### Brief 1
Print the stretch of the swimsuit-shopping column from "This year was" through "lose 12 more!)", with every word kept as it appears.
### Brief 2
In the swimsuit-shopping column, how many pounds did the writer need to lose to reach the doctor's recommended weight?
### Brief 3
Finish out the next part of the swimsuit-shopping column, picking up after its final sentence.

### Passage provided
Skirt The Issue - Nothing Suits Me

The Lazy, Lumpy approach to swimwear readiness.

By Kristen De Deyn Kirk

May 1 was the big day, and I do mean the Big Day—the day I was going shopping for a bathing suit with my overweight and underexercised body. May Day quickly became “MAYDAY!, MAYDAY!, MAYDAY!” “Send in back-up. I’m in danger. Rescue me from these racks of ‘suits’ that’ll never suit me.”

Most people understand—that skimpy piece of material never covers enough, and no matter how many miles you’ve run, or carbs you’ve rejected, you end up wishing you had pounded way more pavement and way less dough.

This year was going to be different. I wasn’t too far from my doctor’s recommended weight (just 12 pounds to shed). My ego-recommended weight was 20 pounds less than the wise doc’s, but three weeks before MAYDAY, I set aside that number. Focus on the doable, I told myself. Twelve pounds was nothing to take off in three weeks. Even I, a terrible dieter and a terrific eater, could do that. On several occasions, I’ve lost 10 pounds in three weeks, and I once lost 13 pounds in that amount of time. (Hey, I even went on to lose 12 more!)

### Raw data
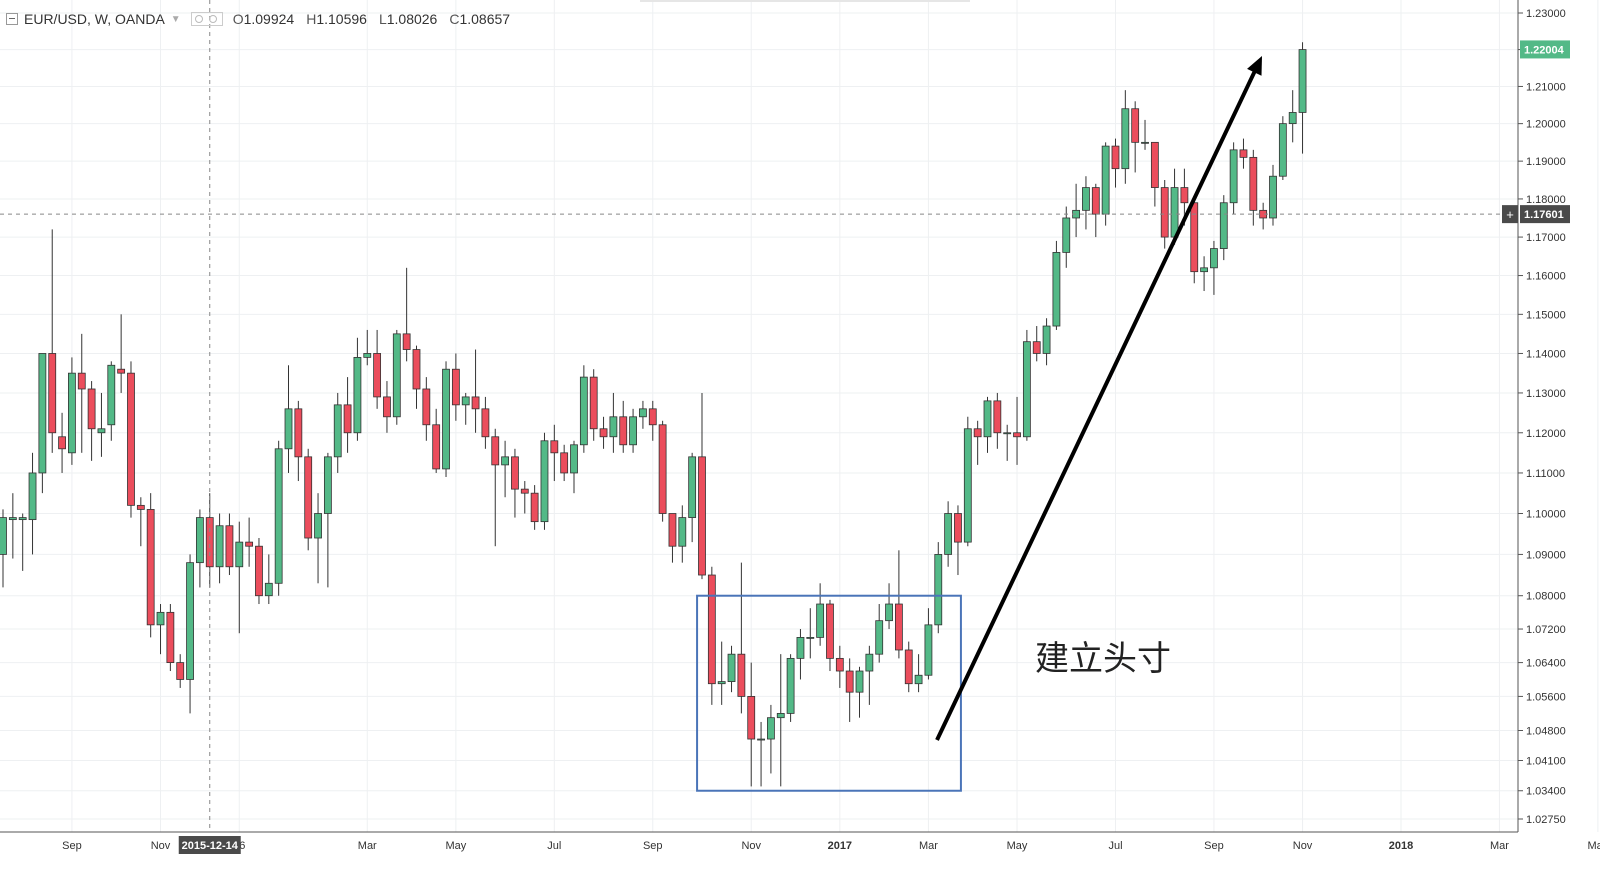 The height and width of the screenshot is (870, 1600). What do you see at coordinates (206, 19) in the screenshot?
I see `visibility-icon` at bounding box center [206, 19].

### Response area 1
This year was going to be different. I wasn’t too far from my doctor’s recommended weight (just 12 pounds to shed). My ego-recommended weight was 20 pounds less than the wise doc’s, but three weeks before MAYDAY, I set aside that number. Focus on the doable, I told myself. Twelve pounds was nothing to take off in three weeks. Even I, a terrible dieter and a terrific eater, could do that. On several occasions, I’ve lost 10 pounds in three weeks, and I once lost 13 pounds in that amount of time. (Hey, I even went on to lose 12 more!)

### Response area 2
12 pounds

### Response area 3
All I had to do was replicate my past successes for a week each. Step one was easy: Look up the Cabbage Soup Diet, a fad diet that had once caused my stomach to twist and destroy like a tornado, and painfully wipe out 10 pounds. I bought all the ingredients in duplicate, as I planned to make one batch for me at home and one at a vacation home in the Outer Banks during a three-day getaway. How dedicated was I?!

At home, the soup, (which, I’ll warn you, looks nothing like the picture you’ll see online), was better than I remembered. I added the suggested spicy tomato juice and looked forward to eating it meal after meal for two days. The diet allows you to add in other foods, too. Something healthy every day. I quickly lost two pounds and then carted off my ingredients to the Outer Banks.

That’s when I stumbled. I allowed the beach to call me away from the kitchen, where I should have been making my soup. The scale was kind when I returned home—one pound down. However, so was my motivation. I thought about making another pot of cabbage soup to finish off my first seven days strong and then never progressed from the thinking to the doing.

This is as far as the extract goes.